> _Data to use_
━━━━━━━━━━━━━━━━
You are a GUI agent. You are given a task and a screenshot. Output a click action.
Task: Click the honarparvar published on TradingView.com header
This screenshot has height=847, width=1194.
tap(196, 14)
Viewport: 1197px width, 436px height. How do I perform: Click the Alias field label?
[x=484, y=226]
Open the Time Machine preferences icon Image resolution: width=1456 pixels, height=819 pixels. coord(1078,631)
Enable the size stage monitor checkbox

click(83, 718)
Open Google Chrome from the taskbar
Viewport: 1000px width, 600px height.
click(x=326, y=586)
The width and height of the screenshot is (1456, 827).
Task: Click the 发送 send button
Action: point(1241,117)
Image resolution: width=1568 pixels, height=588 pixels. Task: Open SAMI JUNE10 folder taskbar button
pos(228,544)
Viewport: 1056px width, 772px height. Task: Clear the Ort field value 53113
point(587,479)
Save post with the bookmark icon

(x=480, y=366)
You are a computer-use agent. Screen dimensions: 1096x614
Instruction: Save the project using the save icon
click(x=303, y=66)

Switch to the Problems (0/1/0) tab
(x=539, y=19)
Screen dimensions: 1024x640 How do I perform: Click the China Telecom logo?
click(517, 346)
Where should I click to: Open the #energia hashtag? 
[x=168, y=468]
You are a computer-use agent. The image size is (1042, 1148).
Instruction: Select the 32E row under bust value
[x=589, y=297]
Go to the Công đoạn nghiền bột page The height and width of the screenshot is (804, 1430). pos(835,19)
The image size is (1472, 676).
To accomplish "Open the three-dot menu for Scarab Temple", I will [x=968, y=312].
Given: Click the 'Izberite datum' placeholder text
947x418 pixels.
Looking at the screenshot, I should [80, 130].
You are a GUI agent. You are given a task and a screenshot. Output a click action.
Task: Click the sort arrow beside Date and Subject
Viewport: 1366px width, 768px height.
━━━━━━━━━━━━━━━━
> _Short task_
Write out every line of the records above as a numbered list, leaving out the blank lines.

> _Exercise response_
1. You are a GUI agent. You are given a task and a screenshot. Output a click action.
2. Task: Click the honarparvar published on TradingView.com header
3. This screenshot has height=847, width=1194.
4. tap(196, 14)
5. Viewport: 1197px width, 436px height. How do I perform: Click the Alias field label?
6. [x=484, y=226]
7. Open the Time Machine preferences icon Image resolution: width=1456 pixels, height=819 pixels. coord(1078,631)
8. Enable the size stage monitor checkbox
9. click(83, 718)
10. Open Google Chrome from the taskbar
11. Viewport: 1000px width, 600px height.
12. click(x=326, y=586)
13. The width and height of the screenshot is (1456, 827).
14. Task: Click the 发送 send button
15. Action: point(1241,117)
16. Image resolution: width=1568 pixels, height=588 pixels. Task: Open SAMI JUNE10 folder taskbar button
17. pos(228,544)
18. Viewport: 1056px width, 772px height. Task: Clear the Ort field value 53113
19. point(587,479)
20. Save post with the bookmark icon
21. (x=480, y=366)
22. You are a computer-use agent. Screen dimensions: 1096x614
23. Instruction: Save the project using the save icon
24. click(x=303, y=66)
25. Switch to the Problems (0/1/0) tab
26. (x=539, y=19)
27. Screen dimensions: 1024x640 How do I perform: Click the China Telecom logo?
28. click(517, 346)
29. Where should I click to: Open the #energia hashtag? 
30. [x=168, y=468]
31. You are a computer-use agent. The image size is (1042, 1148).
32. Instruction: Select the 32E row under bust value
33. [x=589, y=297]
34. Go to the Công đoạn nghiền bột page The height and width of the screenshot is (804, 1430). pos(835,19)
35. The image size is (1472, 676).
36. To accomplish "Open the three-dot menu for Scarab Temple", I will [x=968, y=312].
37. Given: Click the 'Izberite datum' placeholder text
38. 947x418 pixels.
39. Looking at the screenshot, I should [80, 130].
40. You are a GUI agent. You are given a task and a screenshot. Output a click action.
41. Task: Click the sort arrow beside Date and Subject
42. Viewport: 1366px width, 768px height.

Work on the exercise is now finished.